American Enterprise Online
February 13, 2006
By Alan W. Dowd

History doesn’t offer many second chances, but maybe what’s transpiring in the Middle East is the historical equivalent of a mulligan for the transatlantic community.

If the European Union has learned that diplomacy is a means to an end rather than an end in of itself, and if the US has learned that building nations can be harder than winning wars, then the two sides of this essential partnership will be able to overcome the twin terrors in Iran and proto-Palestine. Given the ongoing challenges in Iraq and the go-slow approach with Iran, let’s stipulate that Washington has learned a lesson from the past three years. But has the EU?

Smirking for the cameras, Hamas officials seem to think their democratic victory has inoculated them from any sanctions that might be levied by the EU. Likewise, Iran’s leaders appear undeterred by the distant threat of military action (a reasonable response given the situation in Iraq) or the more imminent threat of diplomatic censure (again, a reasonable response given the West’s dismal diplomatic performance leading up to war in Iraq).

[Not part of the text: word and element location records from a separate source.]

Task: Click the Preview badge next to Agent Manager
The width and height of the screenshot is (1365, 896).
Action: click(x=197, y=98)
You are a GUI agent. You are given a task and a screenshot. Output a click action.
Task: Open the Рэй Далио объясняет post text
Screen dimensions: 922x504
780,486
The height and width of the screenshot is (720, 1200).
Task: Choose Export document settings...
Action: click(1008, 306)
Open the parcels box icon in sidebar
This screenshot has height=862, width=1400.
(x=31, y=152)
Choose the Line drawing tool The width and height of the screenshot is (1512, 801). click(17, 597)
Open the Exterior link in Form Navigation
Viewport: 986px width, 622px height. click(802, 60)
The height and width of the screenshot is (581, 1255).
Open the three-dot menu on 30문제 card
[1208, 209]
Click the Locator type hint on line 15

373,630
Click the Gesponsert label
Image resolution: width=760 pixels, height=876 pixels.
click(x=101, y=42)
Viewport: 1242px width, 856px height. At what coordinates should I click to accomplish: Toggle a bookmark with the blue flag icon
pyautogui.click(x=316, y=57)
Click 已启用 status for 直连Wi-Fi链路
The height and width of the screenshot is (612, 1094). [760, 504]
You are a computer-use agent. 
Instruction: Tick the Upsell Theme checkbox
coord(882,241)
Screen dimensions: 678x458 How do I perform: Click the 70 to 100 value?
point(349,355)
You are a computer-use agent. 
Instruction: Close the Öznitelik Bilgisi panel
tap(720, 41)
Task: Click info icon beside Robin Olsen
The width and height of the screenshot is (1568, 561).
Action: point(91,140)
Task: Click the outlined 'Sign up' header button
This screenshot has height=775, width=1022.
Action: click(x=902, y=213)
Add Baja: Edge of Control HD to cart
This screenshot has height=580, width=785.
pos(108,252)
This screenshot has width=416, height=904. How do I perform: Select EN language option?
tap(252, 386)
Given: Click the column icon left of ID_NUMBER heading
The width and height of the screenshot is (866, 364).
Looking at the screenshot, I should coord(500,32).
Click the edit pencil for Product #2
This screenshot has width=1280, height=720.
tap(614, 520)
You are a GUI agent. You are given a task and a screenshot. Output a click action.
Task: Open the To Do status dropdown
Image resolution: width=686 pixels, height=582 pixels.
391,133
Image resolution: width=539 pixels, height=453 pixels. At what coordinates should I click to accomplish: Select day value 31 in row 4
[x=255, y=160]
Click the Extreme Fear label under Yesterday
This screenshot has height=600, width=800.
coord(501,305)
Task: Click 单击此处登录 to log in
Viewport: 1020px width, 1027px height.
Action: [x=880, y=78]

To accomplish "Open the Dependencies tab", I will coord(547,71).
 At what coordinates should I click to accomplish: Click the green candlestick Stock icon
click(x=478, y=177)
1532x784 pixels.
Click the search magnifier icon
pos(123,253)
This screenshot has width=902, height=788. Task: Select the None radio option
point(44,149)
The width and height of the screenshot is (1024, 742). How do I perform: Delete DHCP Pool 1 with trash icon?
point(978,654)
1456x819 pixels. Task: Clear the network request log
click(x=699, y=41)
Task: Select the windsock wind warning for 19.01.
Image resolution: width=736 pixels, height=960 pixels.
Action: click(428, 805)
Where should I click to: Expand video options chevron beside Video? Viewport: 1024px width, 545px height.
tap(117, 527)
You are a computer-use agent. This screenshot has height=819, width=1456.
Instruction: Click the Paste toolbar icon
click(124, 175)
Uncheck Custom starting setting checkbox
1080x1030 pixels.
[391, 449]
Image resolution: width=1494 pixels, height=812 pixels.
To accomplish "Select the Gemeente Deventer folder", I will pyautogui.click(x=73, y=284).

Now, as the Palestinian leadership finally unmasks itself and the UN Security Council belatedly prepares to tackle Tehran’s outlaw nuclear program, Europe should make it clear that neither its aid largesse nor its trade links are entitlements. And before going wobbly, its leaders would do well to remember the constructive contributions a determined Europe can make in the world.

It pays to recall that European governments have, in the past, flexed their economic muscle to force rogues and outliers to change behavior. In fact, our European allies have even helped carry out regime change (gasp).

Consider the case of South Africa. In 1985, what was then the Common Market joined Washington in imposing sanctions against the ugly apartheid regime. Under the initial battery of sanctions, Western Europe embargoed oil, military hardware and expertise, and nuclear technology. Later, import bans on South African gold, iron and steel were added. Not only did the embargo stigmatize South Africa, it also hit the government and its patrons where it counted—in the wallet. Prior to the embargo, iron, steel and gold exports to Europe accounted for $700 million in South African income. 

Thanks in large measure to international sanctions, South Africa was peacefully transformed, and apartheid became a part of history.

Likewise, Western Europe played a central role in transforming Eastern Europe after the collapse of communism. By giving Eastern European governments a range of economic, political, human rights and military standards to achieve, the EU (and its forerunner, the European Community) helped resuscitate what communism had left for dead. And by giving Eastern Europe aid and trade opportunities, the wealthy West gave the once-orphaned East hope.

In 2004, the EU added ten new countries, most from Europe’s eastern half. Just fifteen years earlier, eight of those countries were under communist domination. Three of them (the Baltics) were still lashed to the Soviet Union in the 1990s.

This impressive feat of European enlargement has been successful precisely because the EU set standards for acceptable behavior, aid and assistance.

In a similar manner, the EU wielded its aid-and-trade stick to force Belgrade to hand over Serbian strongman Slobodan Milosevic in 2001. Using the carrots and sticks of possible membership or possible isolation, the EU is now pressing the Serbs to turn over other architects of ethnic cleansing. In nearby Kosovo, the EU has worked with NATO, the OSCE and UN to build an economy, hold elections, stand up a government and midwife the war-torn province toward something close to statehood. 

With the power of the purse and the promise of investment, the EU is promoting political and economic reforms from the borders of Russia to the shores of Africa. For instance, the EU’s Mediterranean Partnership is laying the groundwork for a free-trade area that could unite virtually every nation bordering the Med. In Ukraine and Georgia, the EU has exerted its will to ensure free elections and regional stability along Europe’s still-volatile borderlands.

But why stop there? Holding the keys to 15 percent of Iran’s exports and almost 30 percent of its imports, Europe can punish Tehran for its nuclear gamesmanship. And since the EU accounts for about a third of the Gaza government’s budget, Europe can use more than words to condemn the ghastly designs of Hamas.

Simply put, in partnership with the US, Europe has the capability to effect real change. It also has the right and the responsibility to set standards of acceptable behavior for its trading partners and aid recipients. Now it must summon the will to enforce those standards and promote our shared values in the Middle East.